Change of Order of Integration
Text Applied to continuous functions of three variables, Fubini's Theorem says that there are six different ways to evaluate integrals.
For a function f(x, y, z) with domain R such that a ≤ x ≤ b, c ≤ y ≤ d, k ≤ z ≤ l,
∫_{a}^{b}∫_{c}^{d}∫_{k}^{l}f(x, y, z)dzdydx =
∫_{a}^{b}∫_{k}^{l}∫_{c}^{d}f(x, y, z)dydzdx =
∫_{c}^{d}∫_{a}^{b}∫_{k}^{l}f(x, y, z)dzdxdy =
∫_{c}^{d}∫_{k}^{l}∫_{a}^{b}f(x, y, z)dxdzdy =
∫_{k}^{l}∫_{a}^{b}∫_{c}^{d}f(x, y, z)dydxdz =
∫_{k}^{l}∫_{c}^{d}∫_{a}^{b}f(x, y, z)dxdydz =
∫∫∫_{R}f(x, y, z)dV
Demos
Change of Order of Integration
 
To see that integration for functions of three variables can be done in six different ways, start "xStep", "yStep", and "zStep" at their minimum values. Now use the [>>] buttons to change each of these three variables to its maximum value.

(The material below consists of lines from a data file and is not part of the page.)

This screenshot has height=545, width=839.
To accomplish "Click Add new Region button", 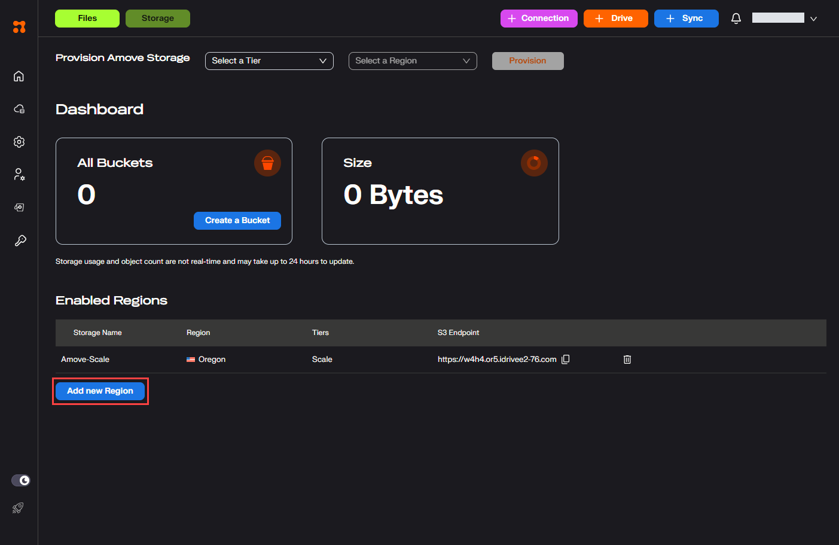I will (x=100, y=391).
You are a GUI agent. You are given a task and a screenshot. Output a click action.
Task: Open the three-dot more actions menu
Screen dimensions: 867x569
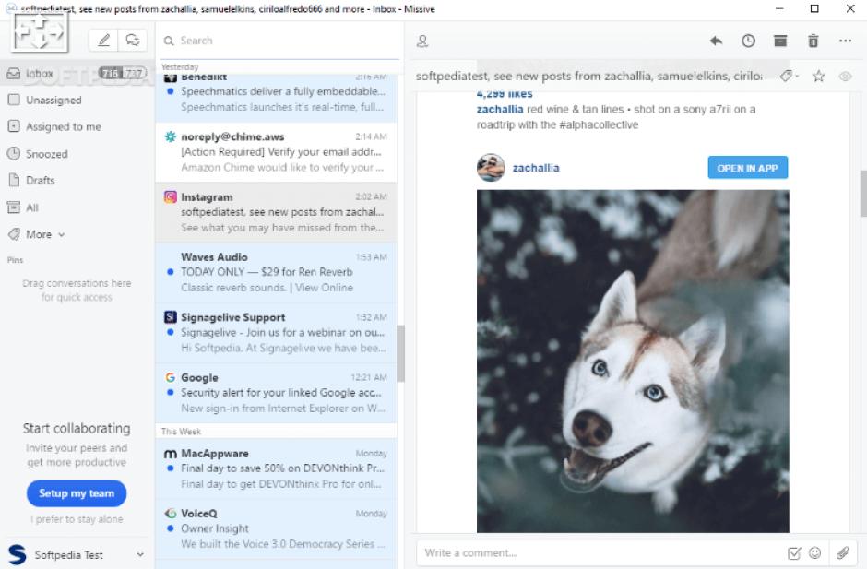click(845, 41)
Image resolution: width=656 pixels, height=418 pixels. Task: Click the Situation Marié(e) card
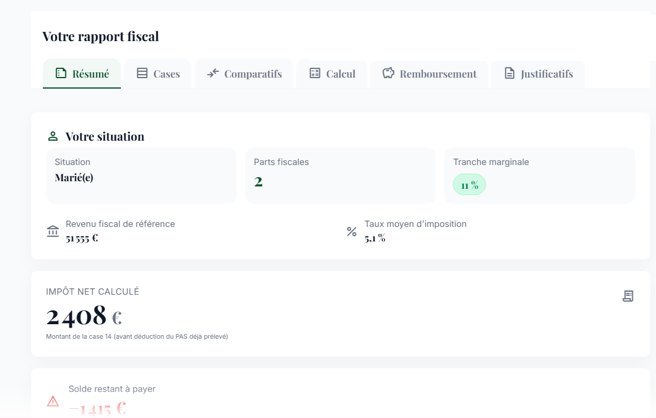point(141,175)
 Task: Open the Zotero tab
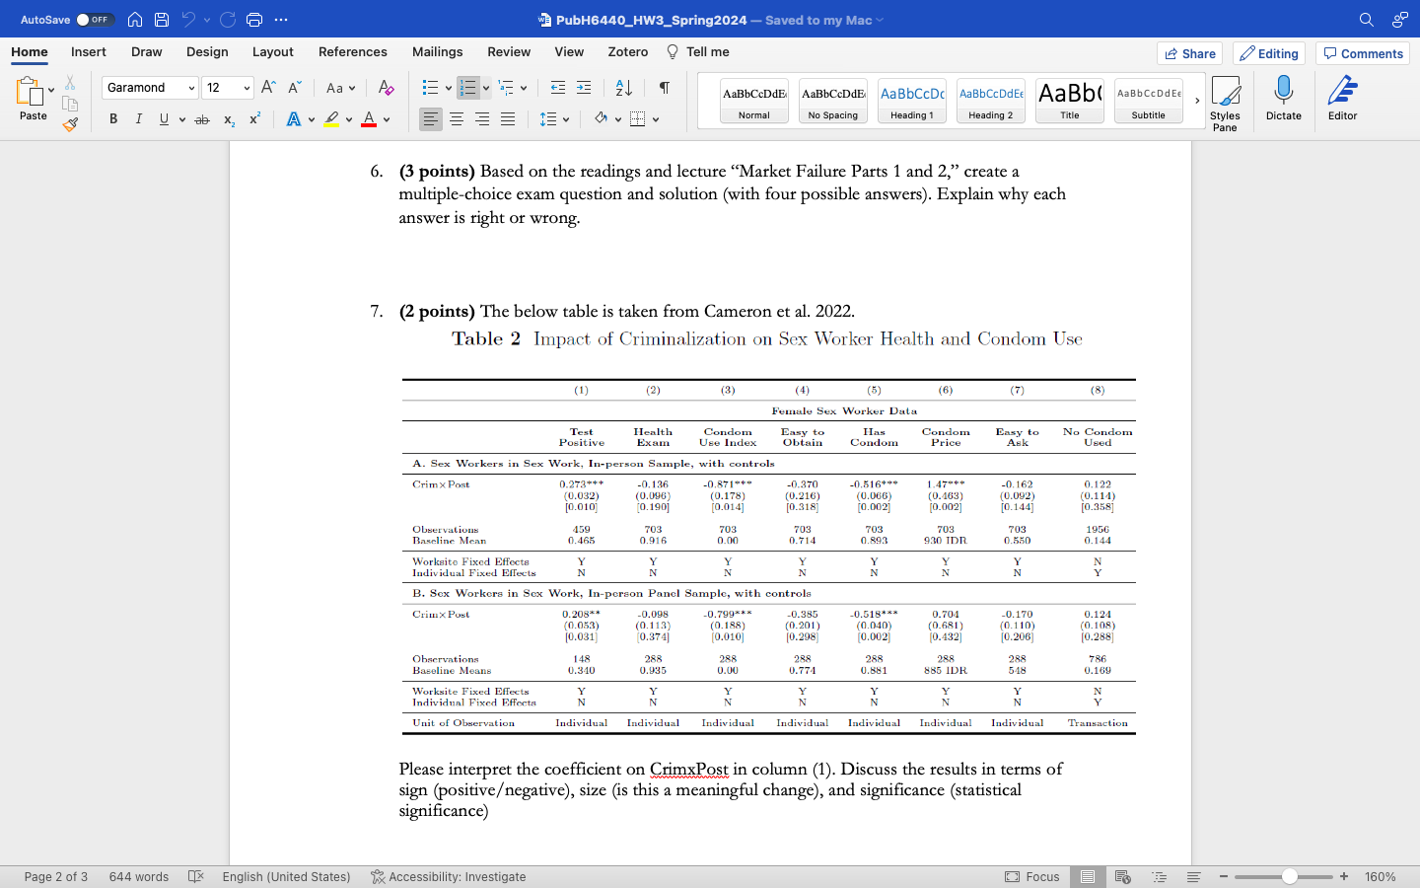pyautogui.click(x=627, y=52)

You could start by choosing any of the three to set to its maximum, then choose one of the remaining two, and finish with the remaining one. This gives 3 * 2 * 1 = 6 choices in the order of integration.

Exercises In the 2variable lab on Change of Order of Integration, there is a demo called "Slab Approximations." What would be the equivalent of a slab for integrals over three variables?